Common Misconceptions

  • "Templates are outdated technology." Templates remain the most reliable method for high-stakes D2T applications. In finance and healthcare, factual accuracy is non-negotiable, and the predictability of templates is a feature, not a limitation. Many production systems use a hybrid approach: templates for critical facts, neural generation for connecting prose.

  • "Neural D2T models only generate what the data contains." Neural models hallucinate frequently, inserting plausible-sounding but unsupported facts. A model trained on basketball data might generate "in a season-best performance" even when season statistics are not in the input. Hallucination detection and mitigation remain active research areas.

  • "D2T is just a simpler version of general text generation." D2T has unique challenges: faithfully representing numerical data (models often make arithmetic errors), selecting which data to include from potentially large tables, and maintaining consistency across a multi-paragraph report that references the same data multiple times.

  • "More training data eliminates hallucination." Hallucination is partly a structural problem with encoder-decoder models, not just a data problem.
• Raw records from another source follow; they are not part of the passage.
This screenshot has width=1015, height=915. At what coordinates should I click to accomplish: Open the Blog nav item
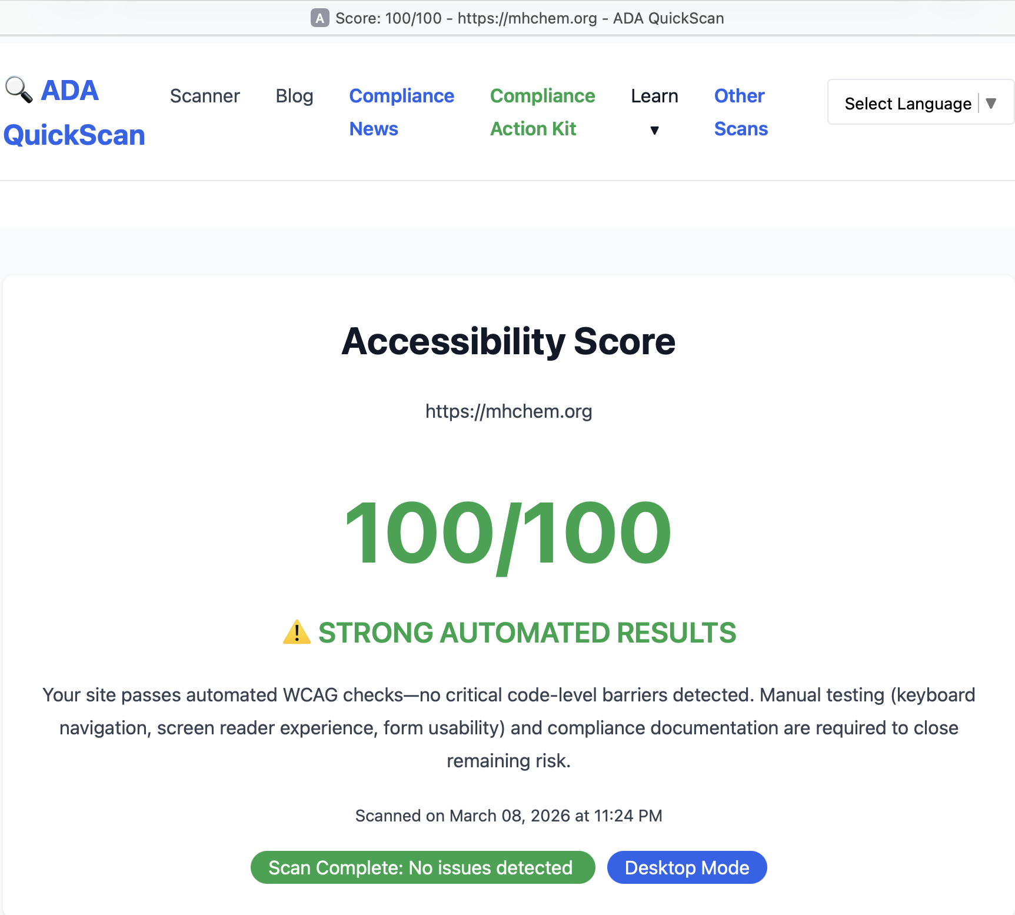294,96
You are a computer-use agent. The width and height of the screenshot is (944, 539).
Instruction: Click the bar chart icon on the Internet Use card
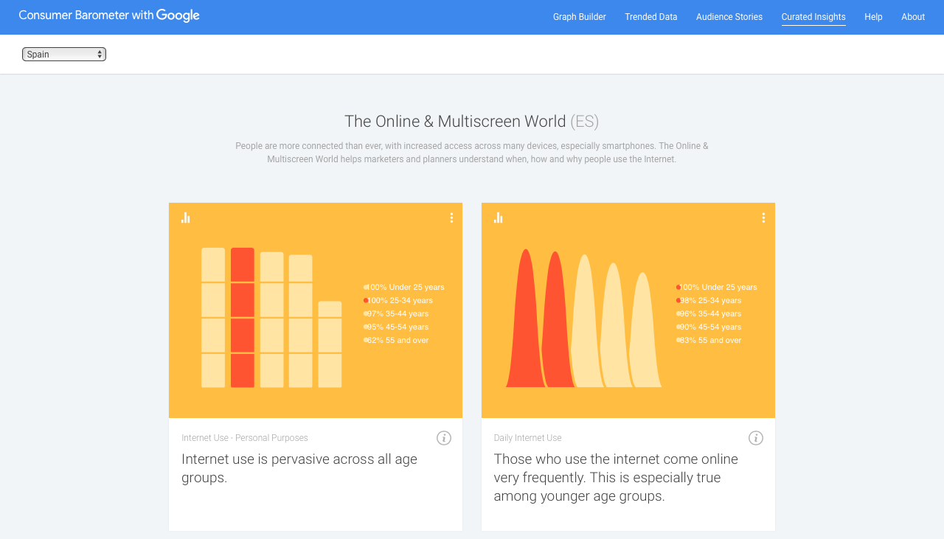tap(186, 218)
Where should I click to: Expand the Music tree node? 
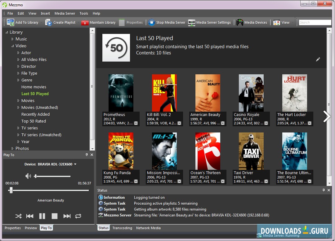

Even with abundant training data, models can generate fluent text that diverges from the input because the decoder's language model prior can override the encoder's signal.

Connections to Other Concepts

  • text-generation.md: D2T uses the same decoding strategies, but with the additional constraint of data fidelity.
  • knowledge-graphs-for-nlp.md: KG-to-text generation (e.g., WebNLG) converts graph triples into natural language, directly involving knowledge graph concepts.
  • machine-translation.md: D2T can be framed as "translation" from a structured data language to natural language, sharing architecture and training approaches.
  • text-summarization.md: Both tasks require content selection -- deciding which input elements to include in the shorter/natural-language output.
  • question-answering.md: Table QA (answering questions about tables) is closely related, requiring understanding of the same structured inputs.
  • named-entity-recognition.md: Entity extraction from generated text can verify that all mentioned entities appear in the source data.

Further Reading

  • Reiter and Dale, "Building Natural Language Generation Systems" (2000) -- The foundational textbook on NLG pipeline architecture.
  • Wiseman et al., "Challenges in Data-to-Document Generation" (2017) -- Introduced the RotoWire benchmark and identified key challenges for long-form D2T.
  • Gardent et al., "The WebNLG Challenge: Generating Text from RDF Data" (2017) -- The WebNLG shared task and benchmark for KG-to-text generation.
  • Puduppully et al., "Data-to-Text Generation with Content Selection and Planning" (2019) -- Neural content planning for structured data-to-text generation.
  • Dhingra et al., "Handling Divergent Reference Texts when Evaluating Table-to-Text Generation" (2019) -- Introduced the PARENT metric for faithful D2T evaluation.
  • Kale and Rastogi, "Text-to-Text Pre-Training for Data-to-Text Tasks" (2020) -- Showed that pre-trained T5 achieves state-of-the-art on multiple D2T benchmarks.